Wherever a line in the data below holds "will", copy that line.

___ GIVEN RECORDS

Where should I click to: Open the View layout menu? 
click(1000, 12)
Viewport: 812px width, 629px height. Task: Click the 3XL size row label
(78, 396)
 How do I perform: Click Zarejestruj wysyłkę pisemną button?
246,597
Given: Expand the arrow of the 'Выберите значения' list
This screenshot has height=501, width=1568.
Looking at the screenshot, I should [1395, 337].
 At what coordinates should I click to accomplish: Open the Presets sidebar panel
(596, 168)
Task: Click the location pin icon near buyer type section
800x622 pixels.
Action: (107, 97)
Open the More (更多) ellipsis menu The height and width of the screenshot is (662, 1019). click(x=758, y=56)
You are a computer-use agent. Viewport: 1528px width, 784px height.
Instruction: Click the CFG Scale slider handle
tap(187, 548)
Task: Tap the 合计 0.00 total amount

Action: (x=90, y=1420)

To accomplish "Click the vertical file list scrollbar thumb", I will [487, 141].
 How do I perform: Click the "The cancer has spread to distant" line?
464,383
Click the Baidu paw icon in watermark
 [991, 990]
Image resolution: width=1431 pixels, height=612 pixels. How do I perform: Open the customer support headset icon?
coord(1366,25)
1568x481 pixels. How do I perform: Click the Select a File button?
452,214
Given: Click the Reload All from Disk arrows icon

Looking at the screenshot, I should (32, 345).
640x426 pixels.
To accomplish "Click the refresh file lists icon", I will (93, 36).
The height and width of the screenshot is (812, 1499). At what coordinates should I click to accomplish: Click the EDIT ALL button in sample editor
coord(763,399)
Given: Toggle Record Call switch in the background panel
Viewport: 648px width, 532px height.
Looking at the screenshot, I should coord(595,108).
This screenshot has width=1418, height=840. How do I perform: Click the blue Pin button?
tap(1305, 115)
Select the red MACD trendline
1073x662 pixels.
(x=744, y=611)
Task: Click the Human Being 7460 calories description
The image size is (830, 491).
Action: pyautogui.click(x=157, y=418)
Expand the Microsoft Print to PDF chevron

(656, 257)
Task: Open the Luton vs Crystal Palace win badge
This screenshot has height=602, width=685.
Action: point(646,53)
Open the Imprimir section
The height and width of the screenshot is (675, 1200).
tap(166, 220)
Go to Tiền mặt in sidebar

______

• RESPONSE TO THIS TASK:
To accomplish "Click the vertical file list scrollbar thumb", I will [487, 141].
To accomplish "Click the refresh file lists icon", I will (93, 36).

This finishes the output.